----- TEXT UNDER STUDY -----

Every Thursday afternoon, clients flock to the Edgewood Community FISH Food Bank, located in the basement of Mountain View Community Center in Edgewood.
Last week, clients got the opportunity to get a flu shot, have their blood pressure checked and learn about a healthy lifestyle. A program geared toward children offered interactive activities in an attempt to teach them about healthy eating.
Mountain View Community Center has formed a partnership with Pacific Lutheran University’s School of Nursing to bring students to the site from 2:30 to 6:30 p.m. each Thursday for the next 14 weeks. Registered nurses from the Medical Reserve Corps were on hand to administer flu shots last week.
Beth Ann Johnson, community coordinator for Mountain View Community Center, said they wanted to do more in regard to health education.
“We’ve been trying to figure out ways to strengthen the community around health issues,” Johnson said.
Anyone who attends the community meal or visits the food bank qualifies for the new service. The program offers PLU nursing students some hands-on experience in a community-based setting.
Kathy Moisio, a clinical instructor of nursing and comprehensive gerontologic education at PLU, said the students need the clinical experience.
“This is our first time at Mountain View, and it is a partnership that will benefit both the community and the students,” Moisio said.
Nursing students Ashley Wright and Elaina Mills set up a table for kids whose parents were visiting the food bank.
“We want to teach kids about healthy lifestyles in a fun way,” Mills said.
Nursing student Quinn Taylor checked blood pressures and said the program provides an opportunity to educate the community.
Britta Rasmussen visits the food bank on a weekly basis and was thrilled to receive a flu shot and a blood-pressure check from nursing student Nadine Terese.
“It is a huge relief to get my blood pressure checked, because I’ve worried about it for a year and a half,” said Rasmussen, who lost her job and medical insurance more than a year ago.
Andrea Ryker and Barbra Boling administered flu shots and stressed the importance of getting one. They said it’s not too late to do so.
“There have been 25 deaths from the flu in our state,” Ryker said.
Johnson said the scope of the program will change from week to week. They also plan to ask people what they would like to see that would help the community.
“We are trying very hard to make this a kind of one-stop for folks and provide children, families and seniors ways to improve their social, physical and mental well-being,” she said.

-----

— REQUIRED TASKS —
1. Reproduce the food bank article from the words "Britta Rasmussen visits" through the words "a year ago.", substituting "the client" for "Rasmussen". Begin at the words that contain the first phrase and stop after the second.
2. Answer these questions using the food bank article:
(a) During what hours do the nursing students come to the site each Thursday?
(b) Who administered flu shots last week?
(c) How many flu deaths in the state did Ryker cite?

----- SOURCE MATERIAL -----

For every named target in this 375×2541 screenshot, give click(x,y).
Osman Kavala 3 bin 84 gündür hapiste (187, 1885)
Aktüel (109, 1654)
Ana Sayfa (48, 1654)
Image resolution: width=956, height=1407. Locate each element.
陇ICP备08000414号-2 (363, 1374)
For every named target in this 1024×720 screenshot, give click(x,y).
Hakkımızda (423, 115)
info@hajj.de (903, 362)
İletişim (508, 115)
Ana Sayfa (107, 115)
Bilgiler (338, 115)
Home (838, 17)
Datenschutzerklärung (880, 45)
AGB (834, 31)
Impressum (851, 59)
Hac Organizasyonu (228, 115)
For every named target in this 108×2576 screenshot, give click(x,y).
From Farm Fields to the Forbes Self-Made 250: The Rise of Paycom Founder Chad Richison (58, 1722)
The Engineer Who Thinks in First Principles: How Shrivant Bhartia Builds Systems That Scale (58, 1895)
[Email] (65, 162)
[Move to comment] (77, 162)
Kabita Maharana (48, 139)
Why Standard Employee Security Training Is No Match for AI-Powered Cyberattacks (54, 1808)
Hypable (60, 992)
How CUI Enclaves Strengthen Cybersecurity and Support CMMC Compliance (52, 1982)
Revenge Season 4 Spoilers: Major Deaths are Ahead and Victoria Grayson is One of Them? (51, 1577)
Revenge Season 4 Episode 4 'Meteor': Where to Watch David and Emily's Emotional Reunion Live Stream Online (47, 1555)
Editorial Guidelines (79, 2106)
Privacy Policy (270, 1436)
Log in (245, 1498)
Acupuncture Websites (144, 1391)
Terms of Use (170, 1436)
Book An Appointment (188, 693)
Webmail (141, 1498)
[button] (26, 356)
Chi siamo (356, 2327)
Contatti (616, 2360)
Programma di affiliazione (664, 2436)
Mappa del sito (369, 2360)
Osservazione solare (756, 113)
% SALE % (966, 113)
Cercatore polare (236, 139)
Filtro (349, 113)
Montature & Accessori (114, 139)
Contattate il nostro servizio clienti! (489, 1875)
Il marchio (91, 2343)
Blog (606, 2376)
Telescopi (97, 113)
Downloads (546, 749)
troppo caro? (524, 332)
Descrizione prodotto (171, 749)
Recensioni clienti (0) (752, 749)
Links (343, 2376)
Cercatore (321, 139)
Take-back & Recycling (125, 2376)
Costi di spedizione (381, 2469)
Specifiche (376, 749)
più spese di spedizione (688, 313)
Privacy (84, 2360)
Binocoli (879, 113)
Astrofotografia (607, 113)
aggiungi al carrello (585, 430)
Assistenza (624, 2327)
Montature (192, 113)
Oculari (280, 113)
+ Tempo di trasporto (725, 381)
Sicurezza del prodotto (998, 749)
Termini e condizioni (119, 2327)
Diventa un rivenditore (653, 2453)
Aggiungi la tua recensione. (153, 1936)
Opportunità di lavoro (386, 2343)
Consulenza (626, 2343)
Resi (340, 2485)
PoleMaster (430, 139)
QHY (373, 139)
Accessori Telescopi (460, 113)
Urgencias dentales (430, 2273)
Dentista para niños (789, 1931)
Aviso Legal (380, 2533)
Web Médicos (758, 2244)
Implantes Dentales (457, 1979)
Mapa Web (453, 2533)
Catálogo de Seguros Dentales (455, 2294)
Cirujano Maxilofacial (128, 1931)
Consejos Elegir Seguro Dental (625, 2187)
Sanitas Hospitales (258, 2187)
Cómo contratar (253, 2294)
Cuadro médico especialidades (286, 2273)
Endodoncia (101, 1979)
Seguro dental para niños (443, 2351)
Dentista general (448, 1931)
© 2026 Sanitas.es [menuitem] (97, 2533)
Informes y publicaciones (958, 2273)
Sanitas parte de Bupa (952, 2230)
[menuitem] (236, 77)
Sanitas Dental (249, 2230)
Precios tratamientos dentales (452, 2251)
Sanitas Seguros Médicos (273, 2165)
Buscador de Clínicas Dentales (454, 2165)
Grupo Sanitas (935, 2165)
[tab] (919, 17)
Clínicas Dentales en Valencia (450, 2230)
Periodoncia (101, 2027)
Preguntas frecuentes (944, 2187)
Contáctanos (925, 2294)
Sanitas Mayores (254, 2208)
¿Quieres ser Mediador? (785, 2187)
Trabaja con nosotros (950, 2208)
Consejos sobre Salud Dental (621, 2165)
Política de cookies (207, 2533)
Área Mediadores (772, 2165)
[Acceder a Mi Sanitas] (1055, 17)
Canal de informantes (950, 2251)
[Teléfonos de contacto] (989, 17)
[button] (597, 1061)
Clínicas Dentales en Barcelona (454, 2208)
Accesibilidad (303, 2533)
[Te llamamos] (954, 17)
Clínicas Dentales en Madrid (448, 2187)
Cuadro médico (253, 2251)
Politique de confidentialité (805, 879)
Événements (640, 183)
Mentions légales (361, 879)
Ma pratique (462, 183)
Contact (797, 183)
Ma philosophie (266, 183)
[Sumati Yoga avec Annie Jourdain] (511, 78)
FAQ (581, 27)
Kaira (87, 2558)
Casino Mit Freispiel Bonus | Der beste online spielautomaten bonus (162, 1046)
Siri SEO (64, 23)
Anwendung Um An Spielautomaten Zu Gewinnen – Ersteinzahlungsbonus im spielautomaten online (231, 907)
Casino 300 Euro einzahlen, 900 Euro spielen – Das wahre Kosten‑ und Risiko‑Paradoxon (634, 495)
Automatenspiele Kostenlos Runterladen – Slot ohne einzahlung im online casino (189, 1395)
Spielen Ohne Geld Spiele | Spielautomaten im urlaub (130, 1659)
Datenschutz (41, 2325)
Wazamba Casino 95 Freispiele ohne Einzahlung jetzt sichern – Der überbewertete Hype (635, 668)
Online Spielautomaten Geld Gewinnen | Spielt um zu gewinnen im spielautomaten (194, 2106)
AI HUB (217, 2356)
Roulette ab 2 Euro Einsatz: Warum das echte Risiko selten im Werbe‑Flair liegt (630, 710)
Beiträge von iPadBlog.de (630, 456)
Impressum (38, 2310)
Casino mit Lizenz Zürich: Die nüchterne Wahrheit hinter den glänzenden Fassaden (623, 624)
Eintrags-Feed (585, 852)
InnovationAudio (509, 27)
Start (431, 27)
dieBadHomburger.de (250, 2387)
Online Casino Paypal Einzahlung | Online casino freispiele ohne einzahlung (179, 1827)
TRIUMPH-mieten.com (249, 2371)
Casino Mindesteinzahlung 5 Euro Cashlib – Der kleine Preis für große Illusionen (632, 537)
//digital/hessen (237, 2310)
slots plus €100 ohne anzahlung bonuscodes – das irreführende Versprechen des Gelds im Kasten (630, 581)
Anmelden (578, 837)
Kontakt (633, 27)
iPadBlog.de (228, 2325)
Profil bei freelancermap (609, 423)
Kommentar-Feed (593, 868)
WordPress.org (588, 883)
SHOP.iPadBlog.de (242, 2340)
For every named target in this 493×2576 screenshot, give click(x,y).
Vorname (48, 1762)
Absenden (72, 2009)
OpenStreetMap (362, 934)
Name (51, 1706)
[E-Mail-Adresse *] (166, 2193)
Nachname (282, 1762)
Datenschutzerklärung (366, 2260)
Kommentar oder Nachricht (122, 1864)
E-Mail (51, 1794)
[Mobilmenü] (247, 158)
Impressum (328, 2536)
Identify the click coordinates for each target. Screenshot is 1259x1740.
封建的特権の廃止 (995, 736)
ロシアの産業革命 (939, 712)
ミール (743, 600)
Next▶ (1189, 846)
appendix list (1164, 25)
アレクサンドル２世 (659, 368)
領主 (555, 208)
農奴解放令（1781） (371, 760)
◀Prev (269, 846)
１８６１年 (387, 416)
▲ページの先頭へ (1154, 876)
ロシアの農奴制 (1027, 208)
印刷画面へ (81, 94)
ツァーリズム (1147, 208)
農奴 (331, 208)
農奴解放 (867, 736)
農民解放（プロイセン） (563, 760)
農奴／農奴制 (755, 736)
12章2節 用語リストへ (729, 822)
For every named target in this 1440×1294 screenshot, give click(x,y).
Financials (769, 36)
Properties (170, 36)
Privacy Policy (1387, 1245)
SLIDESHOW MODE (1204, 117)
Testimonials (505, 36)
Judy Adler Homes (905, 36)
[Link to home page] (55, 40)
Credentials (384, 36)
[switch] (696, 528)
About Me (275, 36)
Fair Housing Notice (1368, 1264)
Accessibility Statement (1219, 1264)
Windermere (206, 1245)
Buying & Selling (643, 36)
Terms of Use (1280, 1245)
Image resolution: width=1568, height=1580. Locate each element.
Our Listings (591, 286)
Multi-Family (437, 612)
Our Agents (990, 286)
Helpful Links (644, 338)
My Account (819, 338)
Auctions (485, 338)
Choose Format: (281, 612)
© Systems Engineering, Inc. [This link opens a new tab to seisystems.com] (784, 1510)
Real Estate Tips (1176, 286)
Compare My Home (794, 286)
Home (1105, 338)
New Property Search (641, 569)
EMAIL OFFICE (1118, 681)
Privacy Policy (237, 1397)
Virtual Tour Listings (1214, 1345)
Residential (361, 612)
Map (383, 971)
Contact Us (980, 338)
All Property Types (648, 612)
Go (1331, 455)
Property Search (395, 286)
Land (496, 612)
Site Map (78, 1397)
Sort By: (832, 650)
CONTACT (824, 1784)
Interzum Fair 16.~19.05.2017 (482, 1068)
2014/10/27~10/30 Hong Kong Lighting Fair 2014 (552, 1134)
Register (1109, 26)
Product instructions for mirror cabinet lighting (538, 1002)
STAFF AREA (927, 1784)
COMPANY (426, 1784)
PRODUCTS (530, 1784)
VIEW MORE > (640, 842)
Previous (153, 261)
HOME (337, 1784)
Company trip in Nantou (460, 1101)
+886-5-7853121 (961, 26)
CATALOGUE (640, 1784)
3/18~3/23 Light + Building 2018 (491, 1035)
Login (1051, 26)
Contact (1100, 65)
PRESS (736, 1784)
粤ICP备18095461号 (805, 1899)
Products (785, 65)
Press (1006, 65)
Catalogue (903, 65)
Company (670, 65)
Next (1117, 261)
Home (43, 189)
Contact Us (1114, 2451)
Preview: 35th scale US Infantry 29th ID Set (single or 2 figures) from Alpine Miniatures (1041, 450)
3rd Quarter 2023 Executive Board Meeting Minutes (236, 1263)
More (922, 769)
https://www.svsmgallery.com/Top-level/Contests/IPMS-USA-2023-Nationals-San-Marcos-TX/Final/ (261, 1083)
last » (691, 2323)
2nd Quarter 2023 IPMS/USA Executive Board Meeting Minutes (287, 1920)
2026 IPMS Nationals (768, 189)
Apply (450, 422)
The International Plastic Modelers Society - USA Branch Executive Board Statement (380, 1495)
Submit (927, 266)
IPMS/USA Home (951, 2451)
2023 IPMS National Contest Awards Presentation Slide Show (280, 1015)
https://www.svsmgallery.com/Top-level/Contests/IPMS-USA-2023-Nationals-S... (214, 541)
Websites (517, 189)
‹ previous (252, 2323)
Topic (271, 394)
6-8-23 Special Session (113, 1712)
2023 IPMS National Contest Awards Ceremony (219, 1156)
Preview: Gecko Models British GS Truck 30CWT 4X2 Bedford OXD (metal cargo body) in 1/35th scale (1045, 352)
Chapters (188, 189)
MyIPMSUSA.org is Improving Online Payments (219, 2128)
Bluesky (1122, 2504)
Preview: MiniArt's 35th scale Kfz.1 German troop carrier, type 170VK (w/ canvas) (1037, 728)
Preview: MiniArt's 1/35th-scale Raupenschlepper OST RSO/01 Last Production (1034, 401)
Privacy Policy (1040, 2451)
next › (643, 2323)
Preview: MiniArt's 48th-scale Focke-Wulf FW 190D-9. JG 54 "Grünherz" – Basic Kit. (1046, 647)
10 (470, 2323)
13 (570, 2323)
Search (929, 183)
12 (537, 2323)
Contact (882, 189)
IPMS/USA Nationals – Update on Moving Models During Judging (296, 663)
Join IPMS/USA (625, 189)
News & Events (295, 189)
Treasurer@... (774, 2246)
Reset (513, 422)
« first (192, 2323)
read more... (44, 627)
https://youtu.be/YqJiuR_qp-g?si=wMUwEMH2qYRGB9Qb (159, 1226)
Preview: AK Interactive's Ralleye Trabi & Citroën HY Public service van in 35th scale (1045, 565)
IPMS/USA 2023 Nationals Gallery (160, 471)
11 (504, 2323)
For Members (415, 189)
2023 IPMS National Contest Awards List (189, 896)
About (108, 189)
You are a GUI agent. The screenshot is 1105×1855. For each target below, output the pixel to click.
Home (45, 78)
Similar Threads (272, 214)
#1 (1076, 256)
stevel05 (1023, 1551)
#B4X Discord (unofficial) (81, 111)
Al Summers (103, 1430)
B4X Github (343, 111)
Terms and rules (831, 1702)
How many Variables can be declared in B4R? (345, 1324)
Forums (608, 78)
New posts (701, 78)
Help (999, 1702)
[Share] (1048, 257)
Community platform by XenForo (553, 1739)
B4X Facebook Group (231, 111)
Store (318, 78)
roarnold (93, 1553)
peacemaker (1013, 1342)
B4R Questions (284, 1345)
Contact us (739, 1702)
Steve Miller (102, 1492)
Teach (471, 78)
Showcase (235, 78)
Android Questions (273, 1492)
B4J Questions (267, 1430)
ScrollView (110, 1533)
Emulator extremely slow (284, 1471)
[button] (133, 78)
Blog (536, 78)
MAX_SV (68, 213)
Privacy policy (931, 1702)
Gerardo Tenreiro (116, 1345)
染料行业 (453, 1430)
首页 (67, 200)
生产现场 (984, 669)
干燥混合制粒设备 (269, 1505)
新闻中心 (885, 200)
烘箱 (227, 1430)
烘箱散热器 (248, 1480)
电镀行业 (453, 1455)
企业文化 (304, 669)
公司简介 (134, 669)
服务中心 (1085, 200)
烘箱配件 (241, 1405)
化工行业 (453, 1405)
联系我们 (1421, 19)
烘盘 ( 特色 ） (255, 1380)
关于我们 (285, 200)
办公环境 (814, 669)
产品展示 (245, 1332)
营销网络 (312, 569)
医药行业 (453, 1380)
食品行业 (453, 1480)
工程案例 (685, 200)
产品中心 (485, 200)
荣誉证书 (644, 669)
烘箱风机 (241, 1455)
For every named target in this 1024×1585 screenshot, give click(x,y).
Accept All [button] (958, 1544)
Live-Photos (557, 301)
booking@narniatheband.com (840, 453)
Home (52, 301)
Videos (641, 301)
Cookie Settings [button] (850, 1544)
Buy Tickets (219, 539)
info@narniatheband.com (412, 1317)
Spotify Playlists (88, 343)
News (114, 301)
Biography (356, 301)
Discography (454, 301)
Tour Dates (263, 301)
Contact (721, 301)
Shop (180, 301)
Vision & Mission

-----

— ANSWERS BY ITEM NUMBER —
1.
Britta the client visits the food bank on a weekly basis and was thrilled to receive a flu shot and a blood-pressure check from nursing student Nadine Terese.
“It is a huge relief to get my blood pressure checked, because I’ve worried about it for a year and a half,” said the client, who lost her job and medical insurance more than a year ago.

2.
(a) From 2:30 to 6:30 p.m.
(b) Registered nurses from the Medical Reserve Corps.
(c) 25.